• [Problem statement] Reproduce word for word the lines between the one containing "Image resolution: width=1568" and the end of the entries below, both inclusive; leave out pictures.
*** Recorded data ***
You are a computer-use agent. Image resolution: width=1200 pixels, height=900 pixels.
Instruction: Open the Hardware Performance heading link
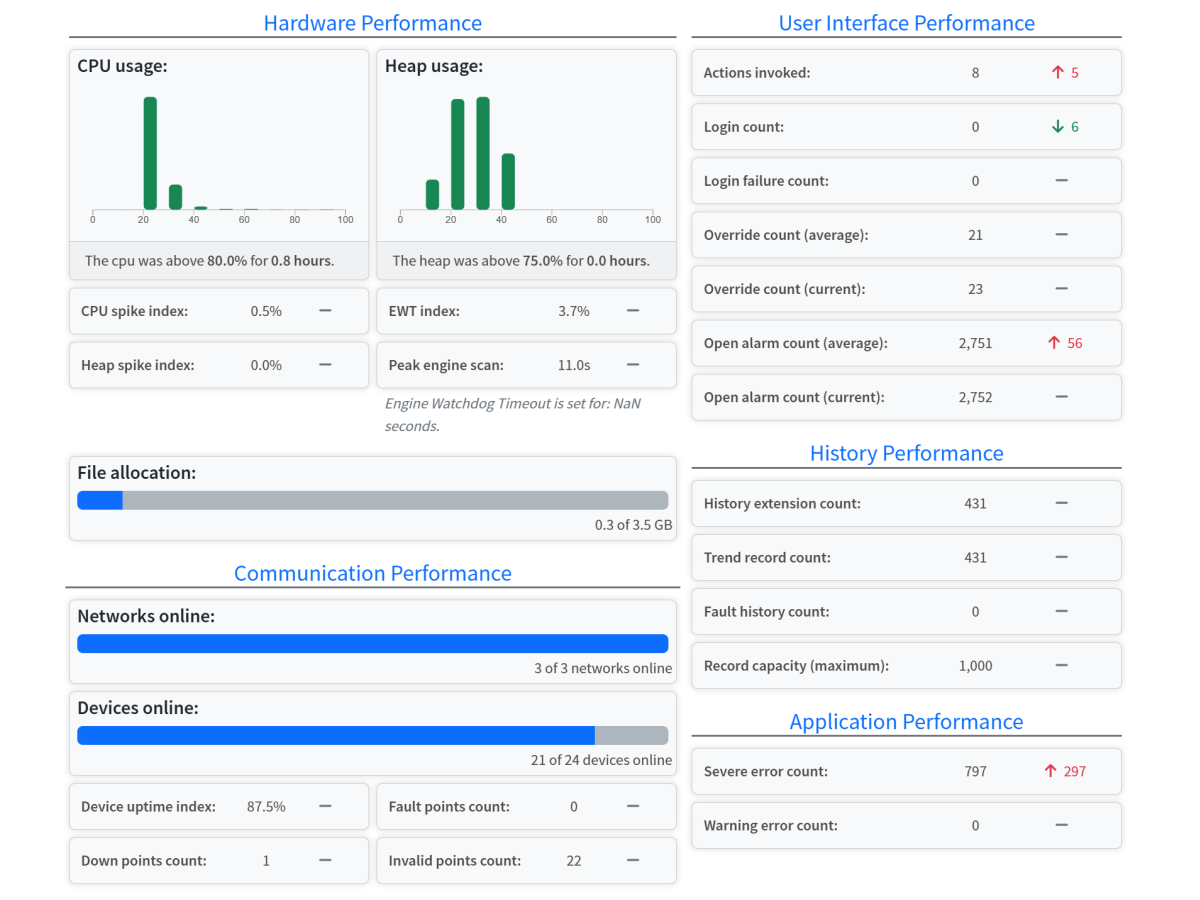tap(372, 23)
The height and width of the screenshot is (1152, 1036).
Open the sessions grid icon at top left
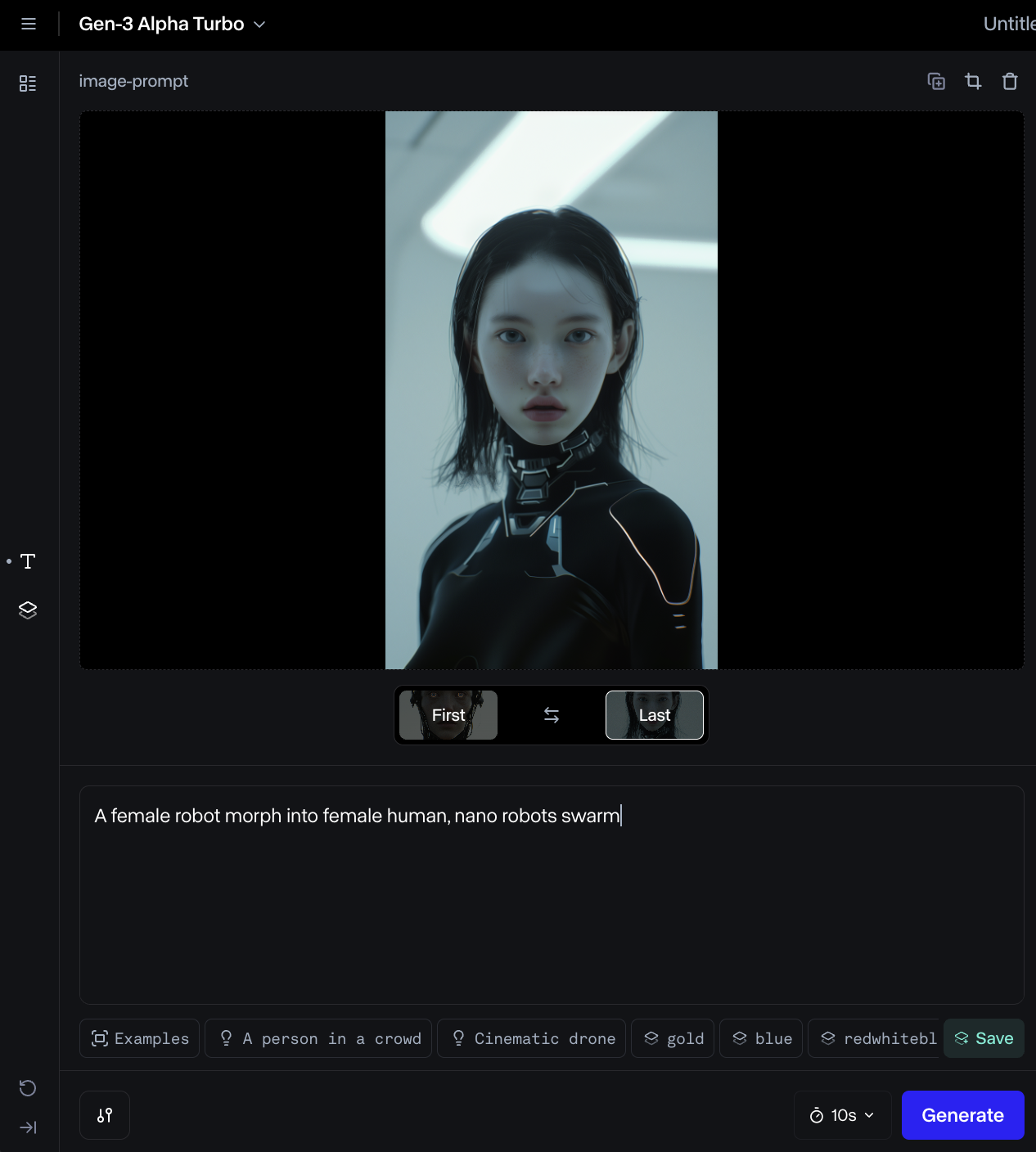[x=28, y=83]
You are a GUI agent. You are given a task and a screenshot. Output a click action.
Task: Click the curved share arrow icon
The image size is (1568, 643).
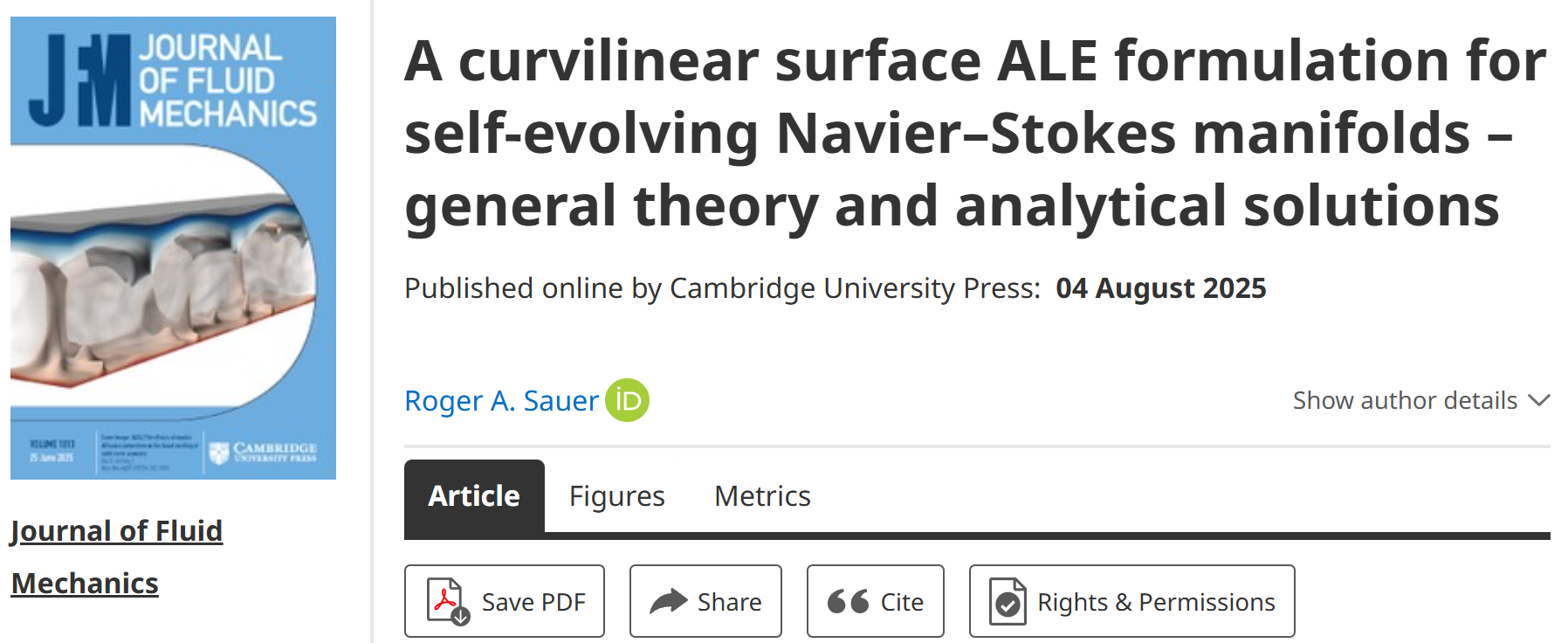669,601
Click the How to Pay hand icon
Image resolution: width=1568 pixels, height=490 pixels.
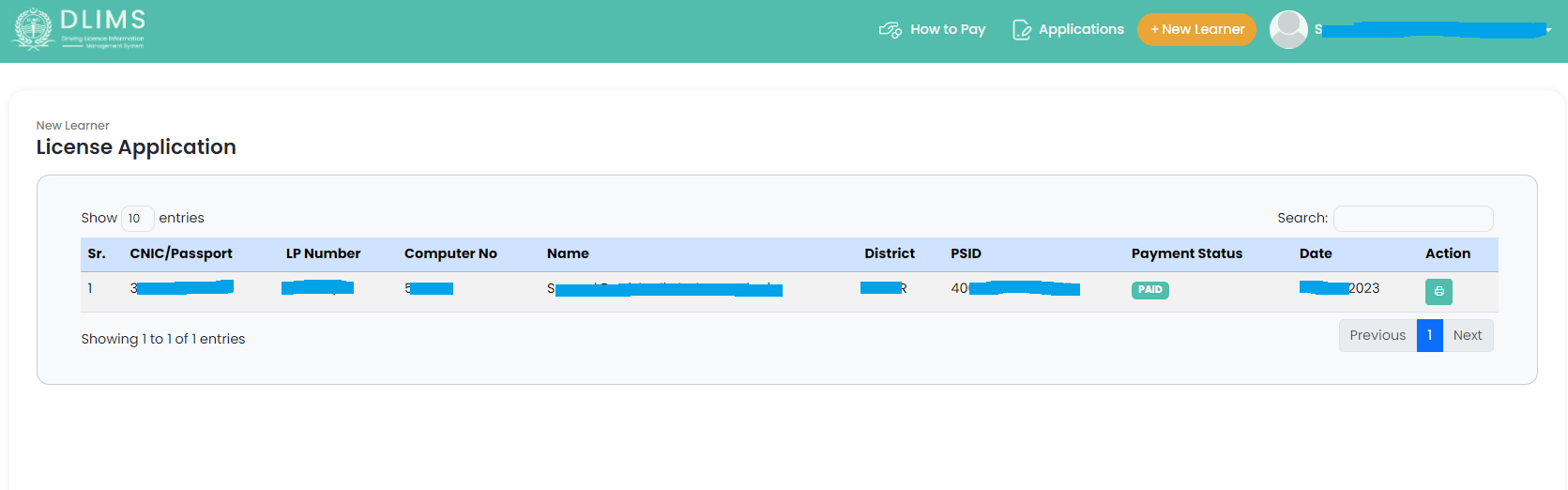(890, 30)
*** End of Recorded data ***
• [Solution to this problem]
Image resolution: width=1568 pixels, height=490 pixels.
(890, 30)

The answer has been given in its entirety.